→ **WHAT TO PRODUCE**:
Convert the lines below into a JSON list of strings, with one string for each line and blank lines omitted.

----- INPUT DATA -----

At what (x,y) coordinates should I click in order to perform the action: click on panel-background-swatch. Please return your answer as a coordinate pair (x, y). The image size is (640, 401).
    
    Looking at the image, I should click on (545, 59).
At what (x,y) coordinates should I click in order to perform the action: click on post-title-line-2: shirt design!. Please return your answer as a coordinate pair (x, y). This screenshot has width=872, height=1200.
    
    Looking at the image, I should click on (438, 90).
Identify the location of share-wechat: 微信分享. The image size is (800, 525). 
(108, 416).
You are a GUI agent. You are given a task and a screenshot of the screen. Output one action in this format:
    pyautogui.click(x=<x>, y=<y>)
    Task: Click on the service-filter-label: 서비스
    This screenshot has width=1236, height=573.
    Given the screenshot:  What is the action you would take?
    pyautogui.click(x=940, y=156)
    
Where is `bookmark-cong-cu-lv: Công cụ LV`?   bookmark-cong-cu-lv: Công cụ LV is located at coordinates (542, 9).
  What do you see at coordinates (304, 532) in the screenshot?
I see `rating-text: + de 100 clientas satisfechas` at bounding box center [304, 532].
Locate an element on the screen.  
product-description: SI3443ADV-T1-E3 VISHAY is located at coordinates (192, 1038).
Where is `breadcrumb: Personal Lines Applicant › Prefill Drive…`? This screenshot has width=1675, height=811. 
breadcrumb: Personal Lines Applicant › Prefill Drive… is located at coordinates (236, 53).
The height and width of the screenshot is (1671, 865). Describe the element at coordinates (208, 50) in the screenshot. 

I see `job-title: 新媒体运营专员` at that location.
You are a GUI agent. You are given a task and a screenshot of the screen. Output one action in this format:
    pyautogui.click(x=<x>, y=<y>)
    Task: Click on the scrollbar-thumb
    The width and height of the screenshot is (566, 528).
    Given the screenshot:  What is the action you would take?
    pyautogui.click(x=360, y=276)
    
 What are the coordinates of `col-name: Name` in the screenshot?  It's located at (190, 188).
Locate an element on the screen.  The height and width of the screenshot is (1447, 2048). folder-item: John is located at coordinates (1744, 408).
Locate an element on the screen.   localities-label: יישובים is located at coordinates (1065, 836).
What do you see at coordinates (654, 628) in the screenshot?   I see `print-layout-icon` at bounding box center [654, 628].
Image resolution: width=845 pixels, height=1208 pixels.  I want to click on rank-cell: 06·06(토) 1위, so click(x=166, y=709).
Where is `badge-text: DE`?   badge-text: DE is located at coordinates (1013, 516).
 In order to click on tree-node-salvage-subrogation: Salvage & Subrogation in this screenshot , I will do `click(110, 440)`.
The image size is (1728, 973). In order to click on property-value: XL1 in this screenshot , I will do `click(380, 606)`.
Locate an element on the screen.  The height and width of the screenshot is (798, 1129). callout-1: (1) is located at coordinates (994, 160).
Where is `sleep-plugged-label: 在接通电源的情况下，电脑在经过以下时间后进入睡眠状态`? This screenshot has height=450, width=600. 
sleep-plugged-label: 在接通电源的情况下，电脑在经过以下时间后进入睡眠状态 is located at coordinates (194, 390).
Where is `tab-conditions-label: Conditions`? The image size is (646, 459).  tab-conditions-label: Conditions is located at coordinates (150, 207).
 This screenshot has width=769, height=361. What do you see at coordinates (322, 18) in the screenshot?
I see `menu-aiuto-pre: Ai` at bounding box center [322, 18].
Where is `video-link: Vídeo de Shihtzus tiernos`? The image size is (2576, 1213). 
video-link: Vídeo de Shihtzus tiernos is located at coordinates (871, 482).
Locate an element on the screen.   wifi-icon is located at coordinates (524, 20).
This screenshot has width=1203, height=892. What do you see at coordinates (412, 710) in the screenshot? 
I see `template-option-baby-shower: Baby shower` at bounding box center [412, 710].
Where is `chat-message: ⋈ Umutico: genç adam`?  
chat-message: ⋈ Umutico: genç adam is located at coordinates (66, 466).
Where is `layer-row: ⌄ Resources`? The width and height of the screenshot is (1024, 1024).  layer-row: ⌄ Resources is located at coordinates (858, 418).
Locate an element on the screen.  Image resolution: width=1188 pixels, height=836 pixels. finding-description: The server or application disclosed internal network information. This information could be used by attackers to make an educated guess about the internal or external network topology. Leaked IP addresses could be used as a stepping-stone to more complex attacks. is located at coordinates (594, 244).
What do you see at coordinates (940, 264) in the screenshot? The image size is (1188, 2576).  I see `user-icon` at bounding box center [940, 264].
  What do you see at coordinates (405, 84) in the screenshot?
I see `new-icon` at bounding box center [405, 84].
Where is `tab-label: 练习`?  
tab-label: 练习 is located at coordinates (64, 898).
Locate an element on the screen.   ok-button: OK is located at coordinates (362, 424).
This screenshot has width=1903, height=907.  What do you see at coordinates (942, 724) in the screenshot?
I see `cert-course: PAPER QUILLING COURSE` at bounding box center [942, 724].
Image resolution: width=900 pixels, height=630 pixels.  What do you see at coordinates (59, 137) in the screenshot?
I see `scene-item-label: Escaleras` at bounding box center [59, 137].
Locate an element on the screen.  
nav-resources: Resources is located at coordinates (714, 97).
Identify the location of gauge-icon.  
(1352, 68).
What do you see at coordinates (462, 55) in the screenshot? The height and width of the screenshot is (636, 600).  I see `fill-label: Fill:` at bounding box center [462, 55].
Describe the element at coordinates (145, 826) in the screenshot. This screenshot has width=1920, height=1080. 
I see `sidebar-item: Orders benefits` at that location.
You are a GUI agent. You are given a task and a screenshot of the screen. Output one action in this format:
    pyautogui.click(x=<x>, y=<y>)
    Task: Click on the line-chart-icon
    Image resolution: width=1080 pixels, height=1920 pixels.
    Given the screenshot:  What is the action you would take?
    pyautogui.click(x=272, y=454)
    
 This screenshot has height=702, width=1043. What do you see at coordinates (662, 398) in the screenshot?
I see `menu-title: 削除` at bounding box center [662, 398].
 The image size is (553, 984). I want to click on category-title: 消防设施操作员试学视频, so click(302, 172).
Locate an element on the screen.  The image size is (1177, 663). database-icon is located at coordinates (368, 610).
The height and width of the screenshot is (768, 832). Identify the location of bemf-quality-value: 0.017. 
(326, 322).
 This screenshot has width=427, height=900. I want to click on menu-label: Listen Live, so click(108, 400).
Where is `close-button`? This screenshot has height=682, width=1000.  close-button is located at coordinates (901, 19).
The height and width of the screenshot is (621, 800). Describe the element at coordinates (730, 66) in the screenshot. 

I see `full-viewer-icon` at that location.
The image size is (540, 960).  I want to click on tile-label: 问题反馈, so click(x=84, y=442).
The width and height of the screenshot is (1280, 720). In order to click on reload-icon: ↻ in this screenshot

-----

→ **RESULT FOR THIS EXERCISE**:
[
  "At what (x,y) coordinates should I click in order to perform the action: click on panel-background-swatch. Please return your answer as a coordinate pair (x, y). The image size is (640, 401).",
  "    Looking at the image, I should click on (545, 59).",
  "At what (x,y) coordinates should I click in order to perform the action: click on post-title-line-2: shirt design!. Please return your answer as a coordinate pair (x, y). This screenshot has width=872, height=1200.",
  "    Looking at the image, I should click on (438, 90).",
  "Identify the location of share-wechat: 微信分享. The image size is (800, 525). ",
  "(108, 416).",
  "You are a GUI agent. You are given a task and a screenshot of the screen. Output one action in this format:",
  "    pyautogui.click(x=<x>, y=<y>)",
  "    Task: Click on the service-filter-label: 서비스",
  "    This screenshot has width=1236, height=573.",
  "    Given the screenshot:  What is the action you would take?",
  "    pyautogui.click(x=940, y=156)",
  "Where is `bookmark-cong-cu-lv: Công cụ LV`?   bookmark-cong-cu-lv: Công cụ LV is located at coordinates (542, 9).",
  "  What do you see at coordinates (304, 532) in the screenshot?",
  "I see `rating-text: + de 100 clientas satisfechas` at bounding box center [304, 532].",
  "Locate an element on the screen.  ",
  "product-description: SI3443ADV-T1-E3 VISHAY is located at coordinates (192, 1038).",
  "Where is `breadcrumb: Personal Lines Applicant › Prefill Drive…`? This screenshot has width=1675, height=811. ",
  "breadcrumb: Personal Lines Applicant › Prefill Drive… is located at coordinates (236, 53).",
  "The height and width of the screenshot is (1671, 865). Describe the element at coordinates (208, 50) in the screenshot. ",
  "I see `job-title: 新媒体运营专员` at that location.",
  "You are a GUI agent. You are given a task and a screenshot of the screen. Output one action in this format:",
  "    pyautogui.click(x=<x>, y=<y>)",
  "    Task: Click on the scrollbar-thumb",
  "    The width and height of the screenshot is (566, 528).",
  "    Given the screenshot:  What is the action you would take?",
  "    pyautogui.click(x=360, y=276)",
  " What are the coordinates of `col-name: Name` in the screenshot?  It's located at (190, 188).",
  "Locate an element on the screen.  The height and width of the screenshot is (1447, 2048). folder-item: John is located at coordinates (1744, 408).",
  "Locate an element on the screen.   localities-label: יישובים is located at coordinates (1065, 836).",
  "What do you see at coordinates (654, 628) in the screenshot?   I see `print-layout-icon` at bounding box center [654, 628].",
  "Image resolution: width=845 pixels, height=1208 pixels.  I want to click on rank-cell: 06·06(토) 1위, so click(x=166, y=709).",
  "Where is `badge-text: DE`?   badge-text: DE is located at coordinates (1013, 516).",
  " In order to click on tree-node-salvage-subrogation: Salvage & Subrogation in this screenshot , I will do `click(110, 440)`.",
  "The image size is (1728, 973). In order to click on property-value: XL1 in this screenshot , I will do `click(380, 606)`.",
  "Locate an element on the screen.  The height and width of the screenshot is (798, 1129). callout-1: (1) is located at coordinates (994, 160).",
  "Where is `sleep-plugged-label: 在接通电源的情况下，电脑在经过以下时间后进入睡眠状态`? This screenshot has height=450, width=600. ",
  "sleep-plugged-label: 在接通电源的情况下，电脑在经过以下时间后进入睡眠状态 is located at coordinates (194, 390).",
  "Where is `tab-conditions-label: Conditions`? The image size is (646, 459).  tab-conditions-label: Conditions is located at coordinates (150, 207).",
  " This screenshot has width=769, height=361. What do you see at coordinates (322, 18) in the screenshot?",
  "I see `menu-aiuto-pre: Ai` at bounding box center [322, 18].",
  "Where is `video-link: Vídeo de Shihtzus tiernos`? The image size is (2576, 1213). ",
  "video-link: Vídeo de Shihtzus tiernos is located at coordinates (871, 482).",
  "Locate an element on the screen.   wifi-icon is located at coordinates (524, 20).",
  "This screenshot has width=1203, height=892. What do you see at coordinates (412, 710) in the screenshot? ",
  "I see `template-option-baby-shower: Baby shower` at bounding box center [412, 710].",
  "Where is `chat-message: ⋈ Umutico: genç adam`?  ",
  "chat-message: ⋈ Umutico: genç adam is located at coordinates (66, 466).",
  "Where is `layer-row: ⌄ Resources`? The width and height of the screenshot is (1024, 1024).  layer-row: ⌄ Resources is located at coordinates (858, 418).",
  "Locate an element on the screen.  Image resolution: width=1188 pixels, height=836 pixels. finding-description: The server or application disclosed internal network information. This information could be used by attackers to make an educated guess about the internal or external network topology. Leaked IP addresses could be used as a stepping-stone to more complex attacks. is located at coordinates (594, 244).",
  "What do you see at coordinates (940, 264) in the screenshot? The image size is (1188, 2576).  I see `user-icon` at bounding box center [940, 264].",
  "  What do you see at coordinates (405, 84) in the screenshot?",
  "I see `new-icon` at bounding box center [405, 84].",
  "Where is `tab-label: 练习`?  ",
  "tab-label: 练习 is located at coordinates (64, 898).",
  "Locate an element on the screen.   ok-button: OK is located at coordinates (362, 424).",
  "This screenshot has width=1903, height=907.  What do you see at coordinates (942, 724) in the screenshot?",
  "I see `cert-course: PAPER QUILLING COURSE` at bounding box center [942, 724].",
  "Image resolution: width=900 pixels, height=630 pixels.  What do you see at coordinates (59, 137) in the screenshot?",
  "I see `scene-item-label: Escaleras` at bounding box center [59, 137].",
  "Locate an element on the screen.  ",
  "nav-resources: Resources is located at coordinates (714, 97).",
  "Identify the location of gauge-icon.  ",
  "(1352, 68).",
  "What do you see at coordinates (462, 55) in the screenshot? The height and width of the screenshot is (636, 600).  I see `fill-label: Fill:` at bounding box center [462, 55].",
  "Describe the element at coordinates (145, 826) in the screenshot. This screenshot has width=1920, height=1080. ",
  "I see `sidebar-item: Orders benefits` at that location.",
  "You are a GUI agent. You are given a task and a screenshot of the screen. Output one action in this format:",
  "    pyautogui.click(x=<x>, y=<y>)",
  "    Task: Click on the line-chart-icon",
  "    Image resolution: width=1080 pixels, height=1920 pixels.",
  "    Given the screenshot:  What is the action you would take?",
  "    pyautogui.click(x=272, y=454)",
  " This screenshot has height=702, width=1043. What do you see at coordinates (662, 398) in the screenshot?",
  "I see `menu-title: 削除` at bounding box center [662, 398].",
  " The image size is (553, 984). I want to click on category-title: 消防设施操作员试学视频, so click(302, 172).",
  "Locate an element on the screen.  The image size is (1177, 663). database-icon is located at coordinates (368, 610).",
  "The height and width of the screenshot is (768, 832). Identify the location of bemf-quality-value: 0.017. ",
  "(326, 322).",
  " This screenshot has width=427, height=900. I want to click on menu-label: Listen Live, so click(108, 400).",
  "Where is `close-button`? This screenshot has height=682, width=1000.  close-button is located at coordinates (901, 19).",
  "The height and width of the screenshot is (621, 800). Describe the element at coordinates (730, 66) in the screenshot. ",
  "I see `full-viewer-icon` at that location.",
  "The image size is (540, 960).  I want to click on tile-label: 问题反馈, so click(x=84, y=442).",
  "The width and height of the screenshot is (1280, 720). In order to click on reload-icon: ↻ in this screenshot"
]